Professor Xuefei Ren is associate professor of sociology and global urban studies at Michigan State University. Her work focuses on urban development, governance, inequality, and the built environment in global perspective. She is the author of three award-winning books: Governing the Urban in China and India: Land Grabs, Slum Clearance, and the War on Air Pollution (Princeton University Press, 2020), Urban China (Polity, 2013), and Building Globalization: Transnational Architecture Production in Urban China (University of Chicago Press, 2011). She is a Public Intellectual Fellow of the National Committee on U.S.-China Relations. Her current project examines urban governance and pandemics in comparative perspective, focusing on the Chicago metropolitan region and cities in China and India. Her work has been supported by the Woodrow Wilson International Center for Scholars, Andrew Mellon Foundation, the American Council of Learned Societies, and Urban Studies Foundation.

Research Assistants

Marshall Averill is a Master of Public Policy student at Michigan State University. He graduated from Eastern Michigan University in 2014 with a Bachelor’s degree in Political Science. After graduating, he dedicated a year to national service with AmeriCorps, working on foreclosure prevention and community education for personal finance. That project evolved into full-time work with United Way of Washtenaw County, where he stayed until 2018. Since 2018, Marshall has been working with a scholarship program for low-income, first generation and POC students as a student success coach.

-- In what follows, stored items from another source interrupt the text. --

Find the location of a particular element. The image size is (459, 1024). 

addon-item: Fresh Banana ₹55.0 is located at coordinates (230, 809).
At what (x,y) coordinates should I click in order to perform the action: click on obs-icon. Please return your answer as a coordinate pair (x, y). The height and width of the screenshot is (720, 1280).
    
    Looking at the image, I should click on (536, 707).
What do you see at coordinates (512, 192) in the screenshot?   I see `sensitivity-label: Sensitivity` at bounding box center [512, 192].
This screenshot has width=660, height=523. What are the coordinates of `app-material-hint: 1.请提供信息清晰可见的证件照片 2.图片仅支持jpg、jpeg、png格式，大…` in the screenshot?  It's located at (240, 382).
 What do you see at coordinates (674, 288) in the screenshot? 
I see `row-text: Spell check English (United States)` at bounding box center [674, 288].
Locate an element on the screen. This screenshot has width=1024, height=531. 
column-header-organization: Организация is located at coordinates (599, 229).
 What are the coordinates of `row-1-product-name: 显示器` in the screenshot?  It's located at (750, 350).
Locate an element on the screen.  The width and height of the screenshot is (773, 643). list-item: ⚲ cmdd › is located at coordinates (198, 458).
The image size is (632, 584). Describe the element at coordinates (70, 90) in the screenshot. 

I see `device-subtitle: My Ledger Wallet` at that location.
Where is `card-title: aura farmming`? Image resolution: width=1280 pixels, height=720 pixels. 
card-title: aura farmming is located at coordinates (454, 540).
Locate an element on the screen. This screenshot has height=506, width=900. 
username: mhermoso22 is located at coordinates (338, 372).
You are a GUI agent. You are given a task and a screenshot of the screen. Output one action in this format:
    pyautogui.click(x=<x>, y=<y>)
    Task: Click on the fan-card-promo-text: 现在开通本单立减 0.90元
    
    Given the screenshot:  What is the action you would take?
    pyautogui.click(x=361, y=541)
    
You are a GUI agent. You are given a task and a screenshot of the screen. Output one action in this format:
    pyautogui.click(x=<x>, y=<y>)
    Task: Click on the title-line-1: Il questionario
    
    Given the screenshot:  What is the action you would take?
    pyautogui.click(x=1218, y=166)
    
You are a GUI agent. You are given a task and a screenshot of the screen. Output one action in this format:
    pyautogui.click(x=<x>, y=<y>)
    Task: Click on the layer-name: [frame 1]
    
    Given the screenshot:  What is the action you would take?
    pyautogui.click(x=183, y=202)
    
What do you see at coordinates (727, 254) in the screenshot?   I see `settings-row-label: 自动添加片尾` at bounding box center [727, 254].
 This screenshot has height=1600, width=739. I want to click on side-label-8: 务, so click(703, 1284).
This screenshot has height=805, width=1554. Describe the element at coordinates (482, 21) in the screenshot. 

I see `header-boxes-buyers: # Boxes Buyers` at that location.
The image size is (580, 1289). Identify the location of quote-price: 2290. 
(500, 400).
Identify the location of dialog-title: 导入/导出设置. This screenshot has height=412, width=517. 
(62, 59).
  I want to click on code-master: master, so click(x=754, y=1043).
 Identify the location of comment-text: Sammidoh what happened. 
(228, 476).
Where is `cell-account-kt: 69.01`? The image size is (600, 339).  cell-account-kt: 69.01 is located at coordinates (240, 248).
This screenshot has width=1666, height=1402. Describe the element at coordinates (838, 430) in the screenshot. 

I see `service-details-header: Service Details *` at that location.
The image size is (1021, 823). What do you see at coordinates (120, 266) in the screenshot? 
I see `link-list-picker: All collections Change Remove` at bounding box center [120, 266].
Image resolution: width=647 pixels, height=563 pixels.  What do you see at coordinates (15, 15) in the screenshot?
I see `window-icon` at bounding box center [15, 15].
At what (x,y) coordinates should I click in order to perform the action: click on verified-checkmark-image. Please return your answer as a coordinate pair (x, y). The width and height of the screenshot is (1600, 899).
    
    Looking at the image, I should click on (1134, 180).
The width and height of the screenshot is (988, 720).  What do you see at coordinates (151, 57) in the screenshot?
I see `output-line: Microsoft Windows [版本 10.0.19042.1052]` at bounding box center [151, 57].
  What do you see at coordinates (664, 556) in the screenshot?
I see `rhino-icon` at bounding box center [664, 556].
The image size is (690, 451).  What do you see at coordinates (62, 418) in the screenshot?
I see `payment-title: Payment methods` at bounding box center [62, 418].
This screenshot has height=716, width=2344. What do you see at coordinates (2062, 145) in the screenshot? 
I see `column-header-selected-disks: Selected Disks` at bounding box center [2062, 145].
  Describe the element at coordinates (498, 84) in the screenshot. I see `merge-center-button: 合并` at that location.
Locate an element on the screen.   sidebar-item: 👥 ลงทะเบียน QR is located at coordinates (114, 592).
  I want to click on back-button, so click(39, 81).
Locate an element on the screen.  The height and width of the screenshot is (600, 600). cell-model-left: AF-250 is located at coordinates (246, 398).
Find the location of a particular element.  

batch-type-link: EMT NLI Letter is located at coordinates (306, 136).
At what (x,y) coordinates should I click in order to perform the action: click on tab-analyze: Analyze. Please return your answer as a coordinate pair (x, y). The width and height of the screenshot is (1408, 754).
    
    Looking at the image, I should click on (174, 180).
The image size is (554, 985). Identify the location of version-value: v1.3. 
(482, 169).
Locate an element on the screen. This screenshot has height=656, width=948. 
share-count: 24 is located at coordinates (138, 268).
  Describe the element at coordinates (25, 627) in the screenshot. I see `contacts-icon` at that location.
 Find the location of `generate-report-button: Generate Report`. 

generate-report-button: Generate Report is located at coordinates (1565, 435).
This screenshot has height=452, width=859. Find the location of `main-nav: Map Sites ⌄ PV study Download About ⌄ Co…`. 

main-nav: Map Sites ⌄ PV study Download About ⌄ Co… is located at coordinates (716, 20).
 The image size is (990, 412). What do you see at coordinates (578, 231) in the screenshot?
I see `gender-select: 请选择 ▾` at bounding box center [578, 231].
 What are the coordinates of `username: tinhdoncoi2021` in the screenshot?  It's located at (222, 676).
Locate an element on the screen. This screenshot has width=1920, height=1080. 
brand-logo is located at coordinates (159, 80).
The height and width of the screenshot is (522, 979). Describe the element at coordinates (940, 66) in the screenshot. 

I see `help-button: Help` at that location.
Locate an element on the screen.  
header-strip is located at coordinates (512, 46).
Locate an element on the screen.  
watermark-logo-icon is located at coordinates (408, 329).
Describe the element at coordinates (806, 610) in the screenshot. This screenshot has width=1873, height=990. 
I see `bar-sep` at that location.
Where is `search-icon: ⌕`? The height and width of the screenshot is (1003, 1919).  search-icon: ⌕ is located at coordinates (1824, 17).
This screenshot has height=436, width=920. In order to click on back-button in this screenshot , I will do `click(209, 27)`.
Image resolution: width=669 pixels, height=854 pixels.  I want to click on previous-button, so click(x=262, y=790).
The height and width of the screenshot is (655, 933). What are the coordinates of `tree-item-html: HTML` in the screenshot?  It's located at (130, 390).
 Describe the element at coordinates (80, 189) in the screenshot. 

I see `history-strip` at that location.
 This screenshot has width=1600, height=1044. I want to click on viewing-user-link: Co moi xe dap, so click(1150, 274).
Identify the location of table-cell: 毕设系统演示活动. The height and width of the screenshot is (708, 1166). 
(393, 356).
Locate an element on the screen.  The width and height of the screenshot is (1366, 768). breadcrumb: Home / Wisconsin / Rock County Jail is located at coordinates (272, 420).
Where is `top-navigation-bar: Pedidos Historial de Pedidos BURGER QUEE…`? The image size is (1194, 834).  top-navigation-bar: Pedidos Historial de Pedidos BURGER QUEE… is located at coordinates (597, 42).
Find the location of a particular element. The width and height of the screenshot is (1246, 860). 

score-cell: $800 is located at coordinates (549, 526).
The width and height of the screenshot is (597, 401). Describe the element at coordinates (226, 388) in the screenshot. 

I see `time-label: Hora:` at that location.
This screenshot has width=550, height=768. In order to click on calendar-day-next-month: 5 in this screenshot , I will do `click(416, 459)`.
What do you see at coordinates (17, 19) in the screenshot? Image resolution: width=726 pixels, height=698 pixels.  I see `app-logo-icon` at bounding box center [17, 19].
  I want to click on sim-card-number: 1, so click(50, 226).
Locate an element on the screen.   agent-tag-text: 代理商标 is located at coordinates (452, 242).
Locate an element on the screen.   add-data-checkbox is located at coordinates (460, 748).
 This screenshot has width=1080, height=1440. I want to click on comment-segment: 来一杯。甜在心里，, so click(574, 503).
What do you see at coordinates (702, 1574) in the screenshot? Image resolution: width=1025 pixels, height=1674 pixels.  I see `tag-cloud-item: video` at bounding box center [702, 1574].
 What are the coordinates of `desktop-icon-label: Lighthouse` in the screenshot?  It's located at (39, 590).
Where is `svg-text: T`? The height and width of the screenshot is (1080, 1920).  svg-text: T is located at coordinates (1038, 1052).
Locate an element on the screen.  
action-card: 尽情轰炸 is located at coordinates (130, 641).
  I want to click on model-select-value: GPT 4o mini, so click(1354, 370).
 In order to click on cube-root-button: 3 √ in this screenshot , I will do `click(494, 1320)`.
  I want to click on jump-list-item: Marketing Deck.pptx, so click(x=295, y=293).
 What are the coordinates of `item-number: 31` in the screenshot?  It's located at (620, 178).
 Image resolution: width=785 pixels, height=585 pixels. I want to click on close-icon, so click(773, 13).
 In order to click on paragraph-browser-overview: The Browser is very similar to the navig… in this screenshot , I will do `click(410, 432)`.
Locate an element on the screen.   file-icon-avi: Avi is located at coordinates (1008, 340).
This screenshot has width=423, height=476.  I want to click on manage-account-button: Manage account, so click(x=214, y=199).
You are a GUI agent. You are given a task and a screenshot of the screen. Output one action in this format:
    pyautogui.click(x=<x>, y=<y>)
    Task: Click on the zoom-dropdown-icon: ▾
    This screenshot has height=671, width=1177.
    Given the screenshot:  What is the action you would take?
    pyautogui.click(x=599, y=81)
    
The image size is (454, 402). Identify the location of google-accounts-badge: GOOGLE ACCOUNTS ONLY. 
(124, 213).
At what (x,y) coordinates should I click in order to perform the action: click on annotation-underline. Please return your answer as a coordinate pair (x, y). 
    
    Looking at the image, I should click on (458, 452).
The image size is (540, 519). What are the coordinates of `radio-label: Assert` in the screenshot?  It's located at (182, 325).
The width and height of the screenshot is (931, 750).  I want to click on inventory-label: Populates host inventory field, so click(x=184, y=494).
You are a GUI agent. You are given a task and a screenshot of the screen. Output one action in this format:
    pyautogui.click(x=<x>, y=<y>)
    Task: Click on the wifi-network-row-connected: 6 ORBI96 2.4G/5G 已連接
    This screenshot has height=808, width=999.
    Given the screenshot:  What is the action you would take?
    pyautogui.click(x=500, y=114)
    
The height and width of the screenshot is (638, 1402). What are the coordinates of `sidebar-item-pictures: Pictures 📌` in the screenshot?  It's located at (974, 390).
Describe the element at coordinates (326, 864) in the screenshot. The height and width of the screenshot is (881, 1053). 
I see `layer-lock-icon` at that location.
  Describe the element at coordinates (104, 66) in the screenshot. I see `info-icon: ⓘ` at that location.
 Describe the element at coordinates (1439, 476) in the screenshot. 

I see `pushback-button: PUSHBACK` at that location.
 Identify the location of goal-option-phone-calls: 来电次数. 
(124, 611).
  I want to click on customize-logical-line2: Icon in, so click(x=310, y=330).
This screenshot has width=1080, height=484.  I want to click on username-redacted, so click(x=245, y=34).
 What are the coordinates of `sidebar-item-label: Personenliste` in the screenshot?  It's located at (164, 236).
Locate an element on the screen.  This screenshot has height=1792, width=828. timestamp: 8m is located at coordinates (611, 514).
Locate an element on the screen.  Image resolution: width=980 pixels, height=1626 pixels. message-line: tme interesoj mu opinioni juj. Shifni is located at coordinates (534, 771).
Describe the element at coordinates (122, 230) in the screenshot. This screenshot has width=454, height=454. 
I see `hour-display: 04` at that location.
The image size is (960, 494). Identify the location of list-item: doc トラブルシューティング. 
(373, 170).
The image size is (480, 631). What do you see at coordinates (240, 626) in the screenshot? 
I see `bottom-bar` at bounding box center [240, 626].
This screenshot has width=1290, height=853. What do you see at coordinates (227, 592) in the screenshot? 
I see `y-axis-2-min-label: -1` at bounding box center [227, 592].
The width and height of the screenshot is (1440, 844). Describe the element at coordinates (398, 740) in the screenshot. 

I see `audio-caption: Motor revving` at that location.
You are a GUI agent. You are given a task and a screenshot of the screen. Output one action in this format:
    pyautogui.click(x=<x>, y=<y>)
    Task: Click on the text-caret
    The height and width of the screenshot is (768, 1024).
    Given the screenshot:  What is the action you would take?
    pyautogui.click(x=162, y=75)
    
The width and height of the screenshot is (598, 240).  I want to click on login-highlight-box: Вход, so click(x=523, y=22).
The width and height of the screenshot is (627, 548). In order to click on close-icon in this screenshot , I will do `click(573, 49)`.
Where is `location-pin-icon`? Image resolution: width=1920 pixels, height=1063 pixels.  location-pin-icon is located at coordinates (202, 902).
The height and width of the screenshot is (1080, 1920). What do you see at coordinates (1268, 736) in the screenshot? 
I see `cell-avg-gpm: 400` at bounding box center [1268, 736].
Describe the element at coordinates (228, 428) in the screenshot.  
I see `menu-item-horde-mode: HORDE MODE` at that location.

Hillary Birch is a PhD student in Environmental Studies in the Faculty of Environmental and Urban Change at York University where she is a SSHRC Doctoral Fellow and a Dahdaleh Global Health Graduate Scholar. She holds a Master’s degree in urban governance from Sciences Po, in Paris, France where she studied the urban governance of Ebola in Monrovia, Liberia. She also holds a Master’s degree in Political Science from McGill University. Hillary has worked in various roles related to global health concerning sexual and reproductive health and early child development. Her PhD explores how projects of global health intersect with processes of urbanization that shape flows of water in a city and change its quality.  

Anelisa Geca is currently pursuing an MSc in Construction Project Management at the School of Construction Economics and Management from the University of the Witwatersrand. She holds an undergraduate honours degree in Urban and Regional Planning from the University of the Witwatersrand where she also worked as a research assistant. Anelisa is interested in studying what shapes urban spaces, the roles different players take in developing cities, and how to make cities more accessible. She is also interested in understanding the role of construction in shaping urban space, including how design, construction, development, and related environmental policies change urban life.

Brian Murahwa is a social scientist with particular interests in interdisciplinary urban research. Brian recently completed his PhD in Urban and Regional Planning from the University of the Witwatersrand. His research interests lie at the intersection of theory and practice in the fields of urban planning and management; migration, labour market dynamics; religious urbanism; public health, and urban violence. His PhD research explored the intersection of Pentecostal religion and urban space in the making of everyday city life in Johannesburg.

Rupita Tahsin is a PhD student in Geography and Planning at Michigan State University. She holds a Bachelor’s degree in Urban and Regional Planning from the Bangladesh University of Engineering and Technology and a Master’s in Environmental Economics from Dhaka School of Economics, Dhaka University. Previously, she worked at the United Nation Development Program on the LIUPC (Livelihoods Improvement of Urban Poor Communities) project as a Program Officer. Rupita’s PhD research examines how migrants are vulnerable towards climate change, including the role of built environment design in mitigating climate change impact and associated health risks for coastal urban communities in South Asian cities.